Rayan Chikhi, Guillaume Rizk

Algorithms Mol Biol. 2013 Sep 16;8(1):22

 

関連


参考


 

Transcript-level Aware なロングリードのエラーコレクションを行う TALC

 

 ロングリードシーケンシング技術は、複雑なRNAトランスクリプト構造を決定するために非常に重要だが、エラーが発生しやすい。同じサンプルからシーケンスされたショートリードの精度と深さを利用してロングリードを補正する「ハイブリッド補正」アルゴリズムがゲノムデータ用に多数開発されている。これらのアルゴリズムは、より複雑なトランスクリプトームシーケンスデータの補正には適していない。
 著者らは、TALC (Transcript-level Aware Long Read Correction)と呼ばれる新しいリファレンスフリーのアルゴリズムを作成した。これは、RNA発現とアイソフォーム表現の変化を重み付きDe-Bruijnグラフでモデル化し、トランスクリプトーム研究のロングリードを補正するものである。TALCによるトランスクリプトレベルアウェアなロングリード補正は、下流RNA-seqアプリケーションの全スペクトルの精度を向上させ、ロングリード技術を用いたトランスクリプトーム解析に必要であることを示している。TALCはC ++で実装されており、https://github.com/lbroseus/TALCで入手できる。

 

インストール

ubuntu18.04でテストした。jellyfish2はcondaでjellyfish2の仮想環境を作って導入、実行した(bioconda jellyfish)。

ビルド依存

  • gcc version > 5.

GitLab

git clone https://gitlab.igh.cnrs.fr/lbroseus/TALC.git
cd TALC
git clone https://github.com/seqan/seqan.git
make -j

> ./talc

# ./talc -h

******************************************************

* TALC : Transcriptome-Aware Long Read Correction    *

*----------------------------------------------------*

*                                                    *

* Kmers are assumed directional                      *

******************************************************

[TALC]: Parsing arguments

TALC: Transcriptome-Aware Long Read Correction - Hybrid Long Read Correction using Short Read coverage

======================================================================================================

 

SYNOPSIS

 

DESCRIPTION

 

REQUIRED ARGUMENTS

    Input_fastQ/A_file_containing_Long_Reads STRING

 

OPTIONS

    -h, --help

          Display the help message.

    --version-check BOOL

          Turn this option off to disable version update notifications of the application. One of 1, ON, TRUE, T, YES,

          0, OFF, FALSE, F, and NO. Default: 1.

    --version

          Display version information.

    -o, --output STRING

          Prefix to be used for output files Default: out.

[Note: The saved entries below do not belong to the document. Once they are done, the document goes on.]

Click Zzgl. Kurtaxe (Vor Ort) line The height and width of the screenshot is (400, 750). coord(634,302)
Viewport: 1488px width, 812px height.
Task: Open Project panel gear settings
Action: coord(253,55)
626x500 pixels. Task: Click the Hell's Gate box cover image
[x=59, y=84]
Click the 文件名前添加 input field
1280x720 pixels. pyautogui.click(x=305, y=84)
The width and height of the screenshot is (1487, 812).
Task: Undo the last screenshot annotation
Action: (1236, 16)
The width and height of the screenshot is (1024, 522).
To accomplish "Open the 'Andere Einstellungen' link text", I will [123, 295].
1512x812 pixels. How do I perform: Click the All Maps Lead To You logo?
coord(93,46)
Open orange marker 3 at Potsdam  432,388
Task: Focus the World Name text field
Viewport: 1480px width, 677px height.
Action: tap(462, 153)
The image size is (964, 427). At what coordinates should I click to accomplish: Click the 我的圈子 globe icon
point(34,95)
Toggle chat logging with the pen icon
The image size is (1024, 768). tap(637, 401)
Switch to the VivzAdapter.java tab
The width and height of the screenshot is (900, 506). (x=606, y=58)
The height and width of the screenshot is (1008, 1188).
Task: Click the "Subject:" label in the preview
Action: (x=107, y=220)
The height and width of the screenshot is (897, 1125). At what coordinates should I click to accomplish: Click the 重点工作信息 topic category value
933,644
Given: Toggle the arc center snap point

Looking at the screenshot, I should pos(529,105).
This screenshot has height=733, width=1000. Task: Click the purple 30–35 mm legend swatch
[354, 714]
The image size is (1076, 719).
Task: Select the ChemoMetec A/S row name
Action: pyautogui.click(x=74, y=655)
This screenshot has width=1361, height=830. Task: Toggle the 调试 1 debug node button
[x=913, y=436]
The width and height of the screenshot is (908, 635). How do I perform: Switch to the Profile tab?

    -k, --kmerSize INTEGER

          length k of k-mers. In range [18..30].

    -qm, --query-mode STRING

          Mode that should be used to query kmers (advised: memory). One of memory and jellyfish2. Default: memory.

    -SR, --SRCounts STRING

          Short reads kmer counts in format .dump file (memory mode) or .jf file (jf2 mode), obtained from Jellyfish2

    -j, --junctions STRING

          k-mers flanking junctions and their counts.

    -jf2, --pathToJF2 STRING

          Specifies where the Jellyfish2 program should be found. Default: .

    -MIN_INNER_SCORE, --MIN_INNER_SCORE DOUBLE

          Minimum %ID score required for the best-correction-path-between-any-two-solid-regions to be kept. In range

          [0.3..0.9]. Default: 0.7.

    -MIN_BORDER_SCORE, --MIN_BORDER_SCORE DOUBLE

          Minimum %ID score required for the best-correction-path-on-left-or-right-borders to be kept. In range

          [0.5..0.9]. Default: 0.7.

    -MIN_COUNT, --MIN_COUNT INTEGER

          Minimal count for a k-mer to be kept in the SR-de Bruijn Graph. In range [2..inf]. Default: 2.

    -SR_ERROR_RATE, --SR_ERROR_RATE DOUBLE

          Prior estimate of the error rate in short reads. In range [0.01..0.1]. Default: 0.025.

    -WINDOW_SIZE, --WINDOW_SIZE INTEGER

          [ADVANCED] Size of the window. The larger, the more fresh air. In range [6..inf]. Default: 9.

    -MAX_NB_BRANCHES, --MAX_NB_BRANCHES INTEGER

          [ADVANCED] Maximal number of competing branches. In range [5..inf]. Default: 7.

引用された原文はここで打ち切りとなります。